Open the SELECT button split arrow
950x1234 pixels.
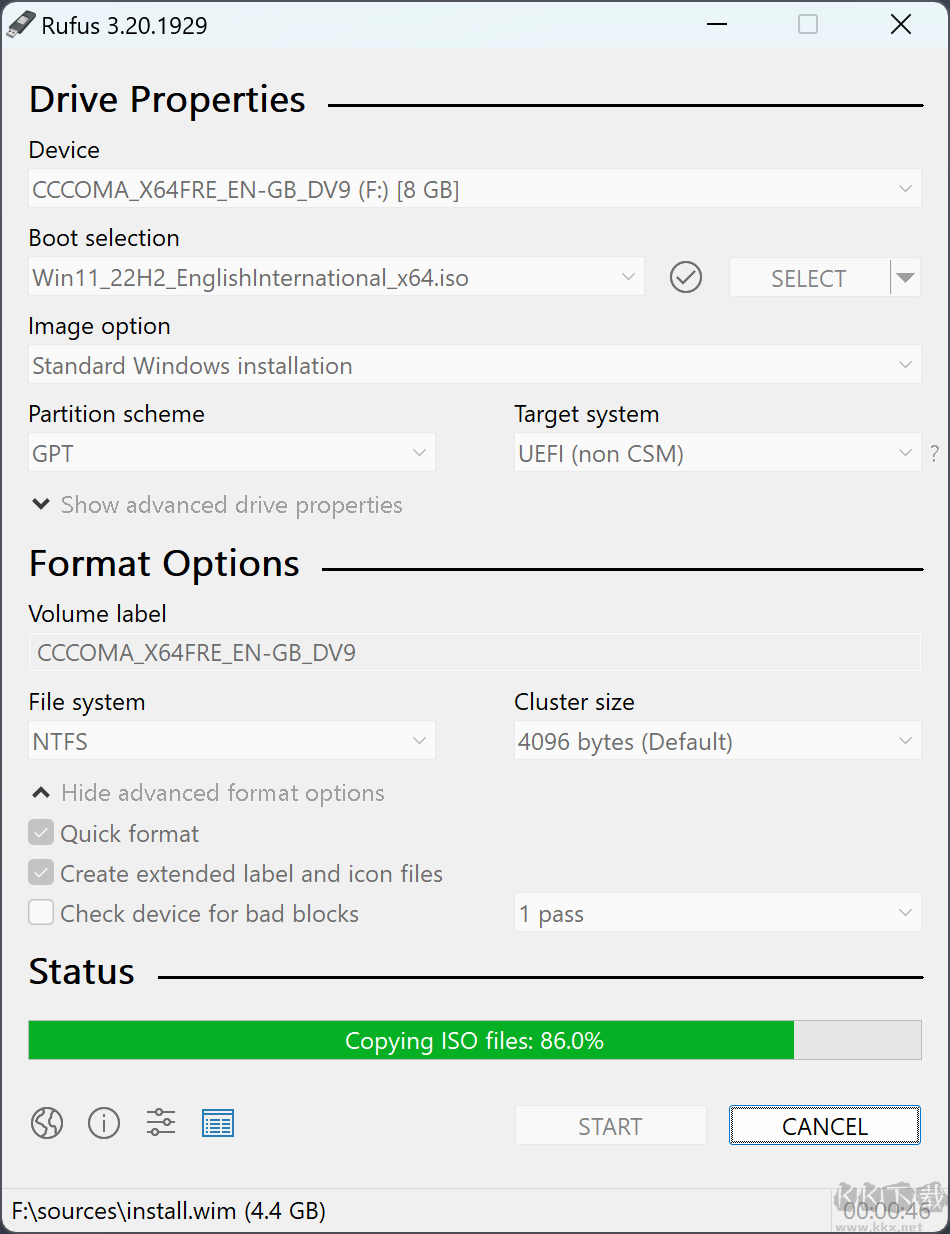905,278
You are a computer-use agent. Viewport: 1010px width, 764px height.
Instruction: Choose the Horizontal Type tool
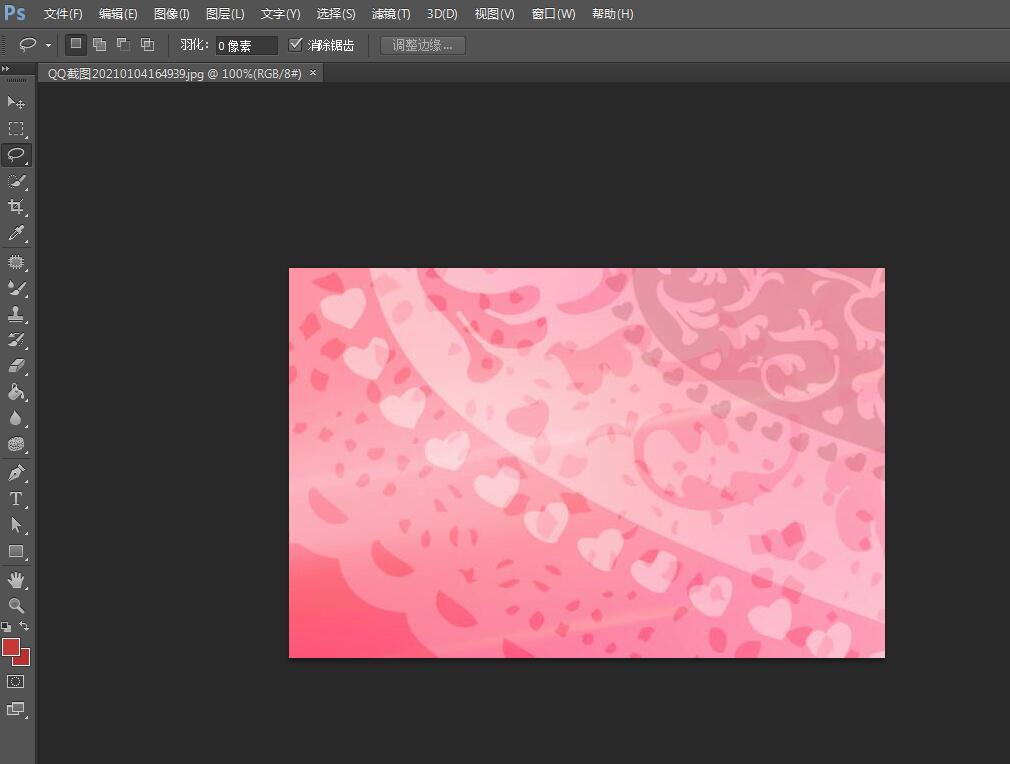(x=16, y=499)
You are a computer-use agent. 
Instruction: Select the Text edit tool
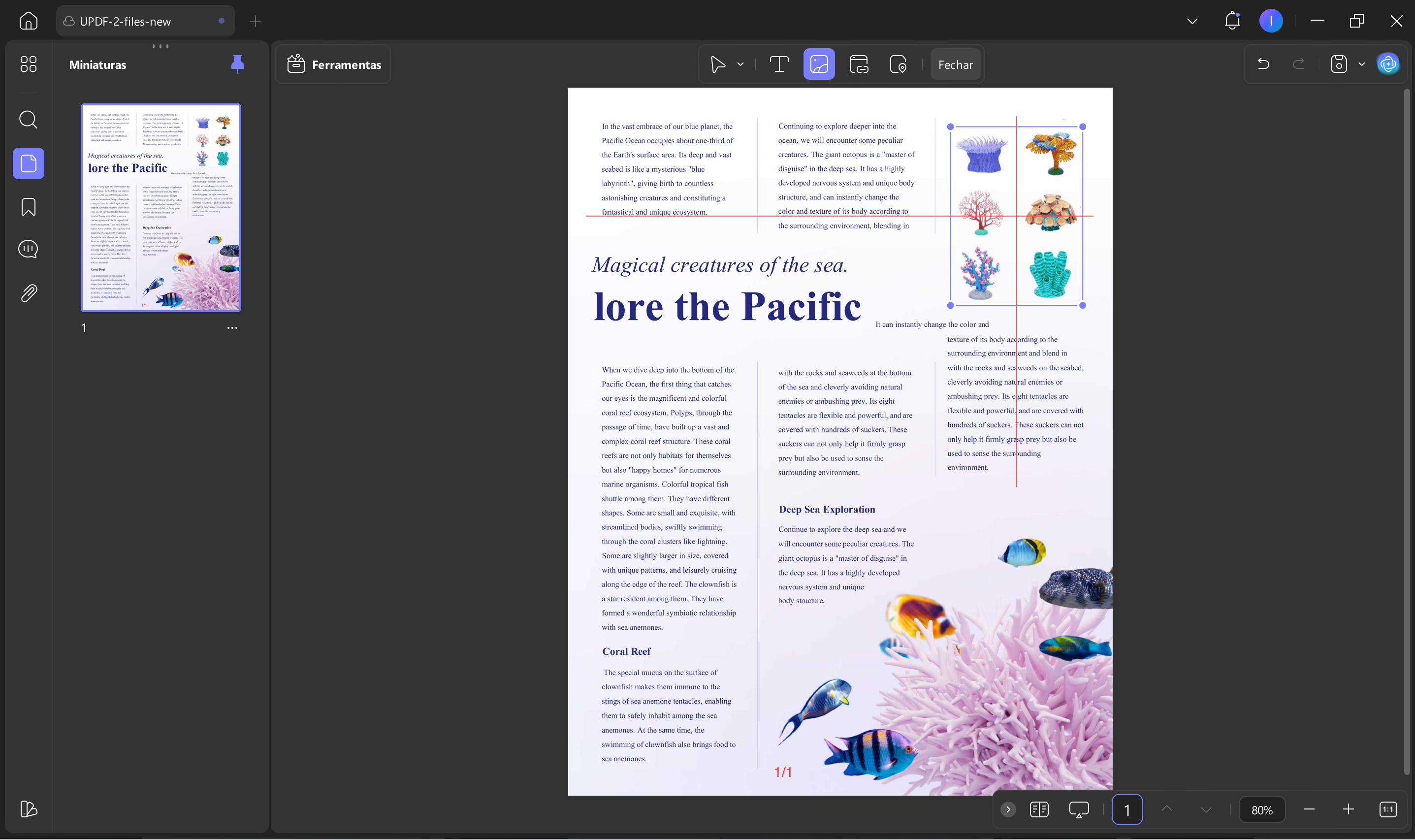(x=779, y=65)
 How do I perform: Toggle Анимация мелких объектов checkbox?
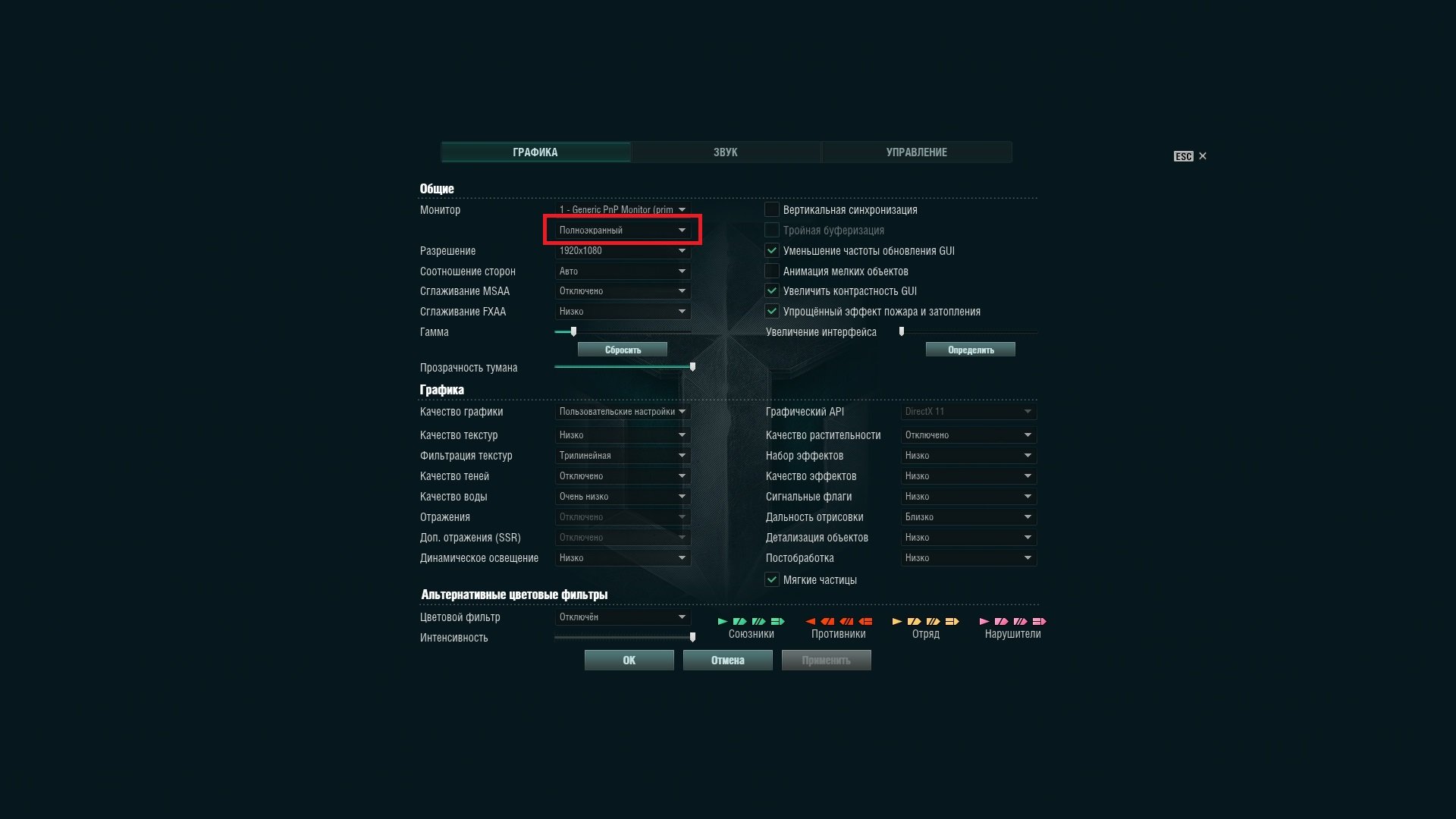coord(772,271)
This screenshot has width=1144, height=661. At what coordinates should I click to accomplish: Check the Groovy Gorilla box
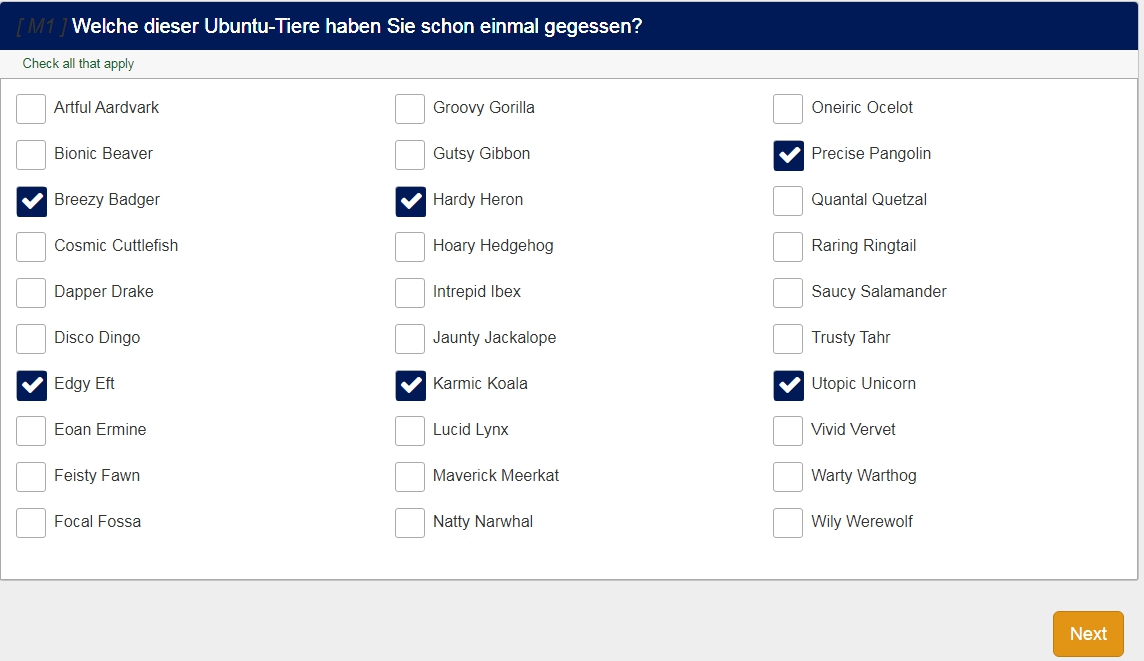[410, 108]
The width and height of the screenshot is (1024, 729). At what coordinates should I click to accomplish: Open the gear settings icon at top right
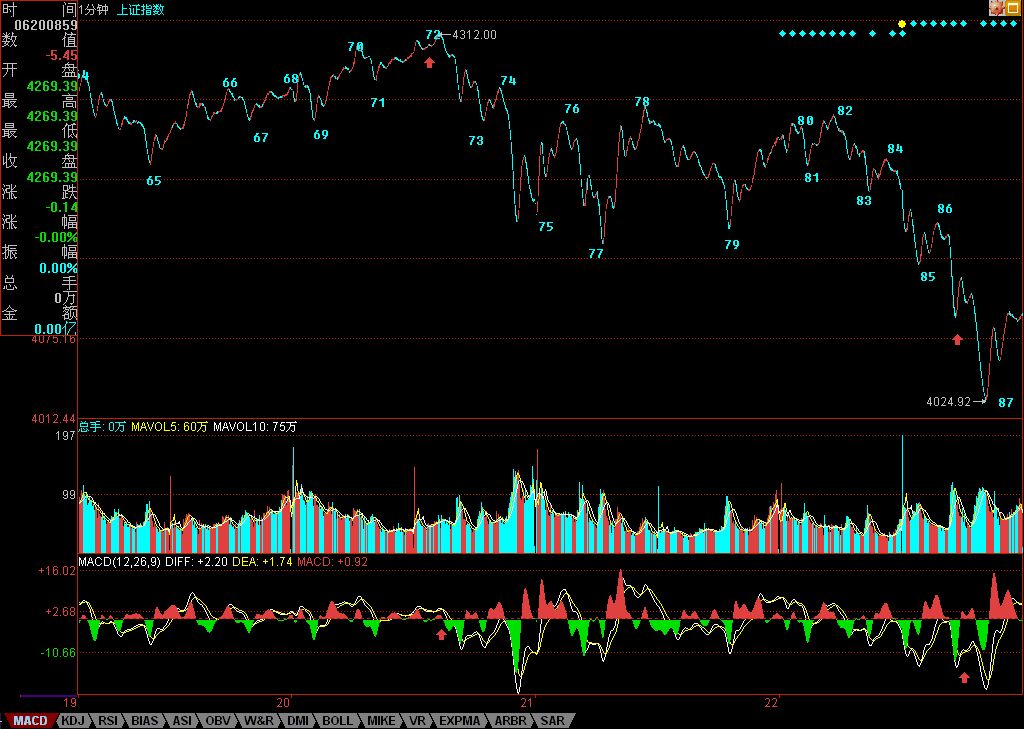[997, 8]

══════

Given instruction: Can you switch every "screenshot" in the listing to "image", keep everything else unchanged, and give back all the lines without the pictures?

Reply:
Open the SELECT button split arrow
950x1234 pixels.
905,278
You are a computer-use agent. Viewport: 1010px width, 764px height.
Instruction: Choose the Horizontal Type tool
(x=16, y=499)
You are a computer-use agent. 
Instruction: Select the Text edit tool
(x=779, y=65)
 How do I perform: Toggle Анимация мелких объектов checkbox?
coord(772,271)
This image has width=1144, height=661. At what coordinates should I click to accomplish: Check the Groovy Gorilla box
[410, 108]
The width and height of the image is (1024, 729). At what coordinates should I click to accomplish: Open the gear settings icon at top right
[997, 8]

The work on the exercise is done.